/pygeoapi-redis-manager-plugin

Pygeoapi plugin for a processing manager using Redis and RQ

Primary LanguagePythonCreative Commons Attribution 4.0 InternationalCC-BY-4.0

manaakiwhenua-standards

In-development; do not use for production applications.

Contributions welcome.

Pygeoapi Redis manager plugin

A pygeoapi processing manager plugin. This plugin is a drop-in replacement plugin for the default pygeoapi processing manager. The default manager (as of pygeoapi v0.8) uses the file system as an output cache, and is only capable of doing jobs asynchronously by spawning new threads. This plugin introduces the use of Redis as a separate microservice to store job state, and also the use of RQ (Redis Queue) to manager worker processes that do the actual computation.

It is capable of supporting any processing task with input that can be de/serialised to/from JSON. This means that file uploads and other complex inputs are not supported.

Sample usage

Here is a sample Docker Compose YAML demonstrating the use of pygeoapi, this plugin, with separate Redis (broker) and RQ (worker) microservices.

version: "3"
services:

  pygeoapi:
    build: .
    image: pygeoapi
    container_name: pygeoapi
    ports:
      - "5000:80"
    environment:
      - TZ=Pacific/Auckland
      - LANG=en_NZ.UTF-8
    volumes:
      - ./local.config.yml:/pygeoapi/local.config.yml
      - ./pygeoapi:/pygeoapi/pygeoapi
      - ./tests:/pygeoapi/tests
      - /etc/localtime:/etc/localtime:ro
    depends_on:
      - broker
      - worker
    networks:
      frontend:
        ipv4_address: 172.21.0.24

  broker:
    image: redis:6.0.3
    container_name: broker
    command:
      - redis-server
      - /etc/redis.conf
    environment:
      - REDISCLI_AUTH=some-long-random-password
    networks:
      frontend:
        ipv4_address: 172.21.0.3
    ports:
      - '6379'
    volumes:
      - "./redis-data:/data"
      - "./redis.conf:/etc/redis.conf"

  worker:
    image: pygeoapi
    entrypoint: python3
    restart: always
    command: /usr/local/lib/python3.8/dist-packages/pygeoapi_redis_manager_plugin/redis_worker_.py -q hello-world -q wkt-reprojector
    volumes:
      - ./pygeoapi:/pygeoapi/pygeoapi
    networks:
      - frontend
    environment:
      - REDIS=172.21.0.3
      - PORT=6379
    depends_on:
      - broker

volumes:
  redis-data:

networks:
  frontend:
    ipam:
      config:
        - subnet: 172.21.0.0/24

This depends on your pygeoapi instance being built with an additional dependency:

requirements-processes.txt

git+https://github.com/manaakiwhenua/pygeoapi-redis-manager-plugin.git@master

Additionally, add this to pygeoapi/plugin.py (pending a better way to integrate plugins into pygeoapi):

'process_manager': {
    'TinyDB': 'pygeoapi.process.manager.tinydb_.TinyDBManager',
    'Redis': 'pygeoapi_redis_manager_plugin.RedisManager' # <---
}

Finally, set your pygeoapi YAML configuration to include this under the server block:

manager:
  name: Redis
  connection: 172.21.0.3

If you run docker-compose up --scale worker=4, then all the defined services will be brought up in orchestra, with four worker processes running. This means that as many as four processing jobs can be executed at once, with any other jobs after that being put onto the worker queue and executed as workers complete existing jobs.

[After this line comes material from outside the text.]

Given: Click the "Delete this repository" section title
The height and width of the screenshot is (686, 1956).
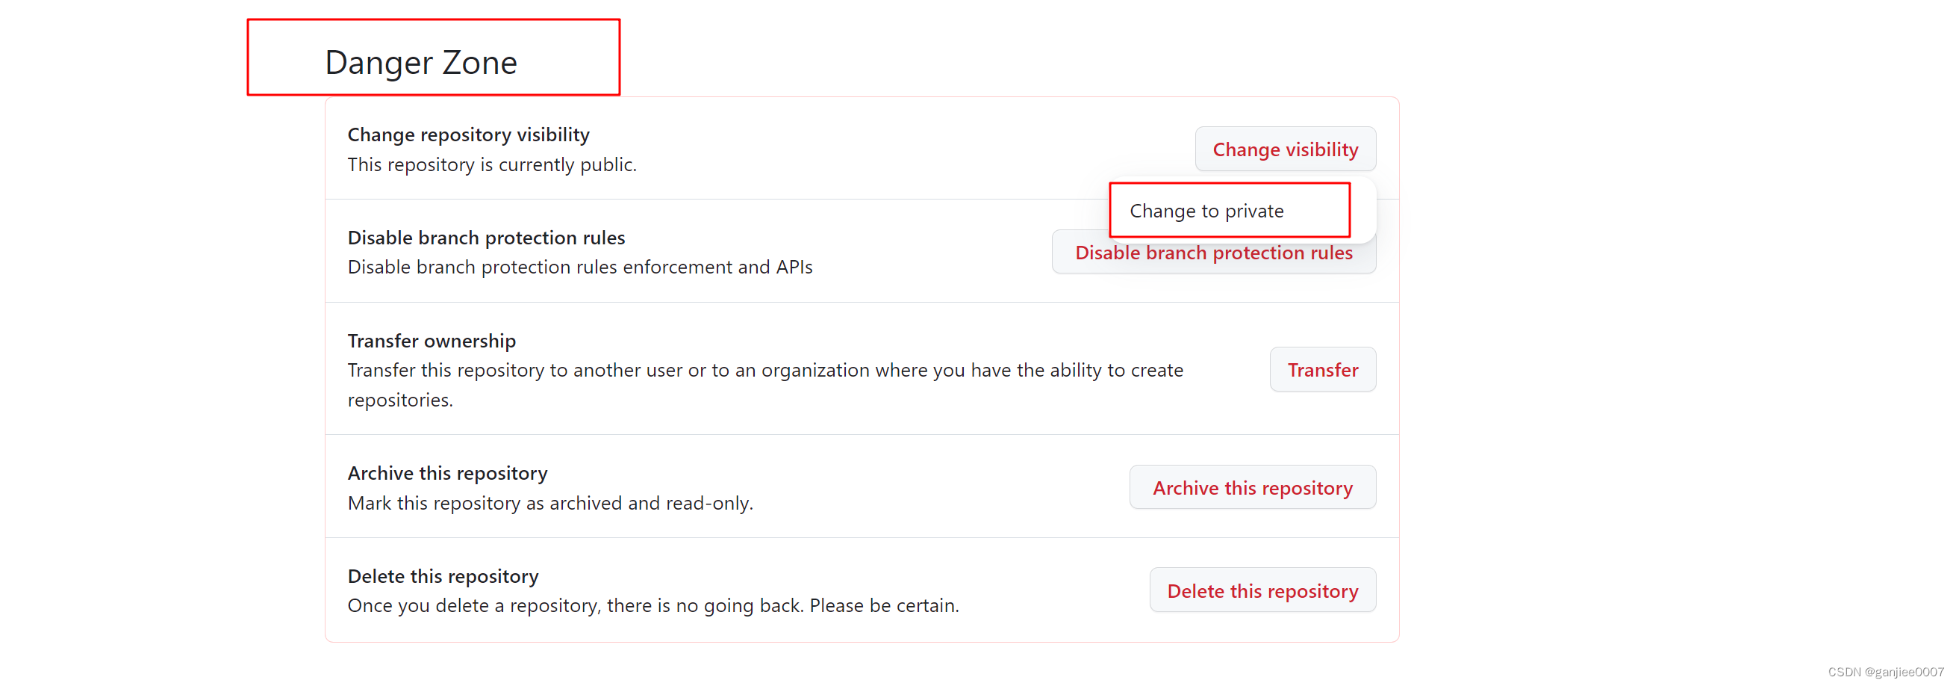Looking at the screenshot, I should [x=443, y=576].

The worker command /pygeoapi/pygeoapi/process/manager/redis_worker_.py -q hello-world -q wkt-reprojector includes two job queues, hello-world and wkt-reprojector. The first is the built-in sample process for pygeoapi; the second is defined as a plugin (incude in your requirements-processes.txt as git+https://github.com/manaakiwhenua/wkt-reprojector-plugin.git@master or otherwise follow instructions in that repository). Workers need to be told which queues to work on, and do not need to work on all of them.

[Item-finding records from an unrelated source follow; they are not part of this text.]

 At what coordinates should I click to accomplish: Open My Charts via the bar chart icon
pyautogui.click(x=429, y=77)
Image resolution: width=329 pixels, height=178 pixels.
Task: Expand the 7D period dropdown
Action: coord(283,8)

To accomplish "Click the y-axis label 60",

Workers depend on two environment variables, REDIS and PORT which specify the hostname or IP address of the redis instance they can use, and the appropriate port.

Redis configuration

In addition, you will need to set up the redis.conf (Redis configuration file) that matches these binds (if appropriate for your networking pattern). You can get a default Redis configuration for your version of Redis here

By default, if no "bind" configuration directive is specified, Redis listens for connections from all the network interfaces available on the server. It is possible to listen to just one or multiple selected interfaces using the "bind" configuration directive, followed by one or more IP addresses.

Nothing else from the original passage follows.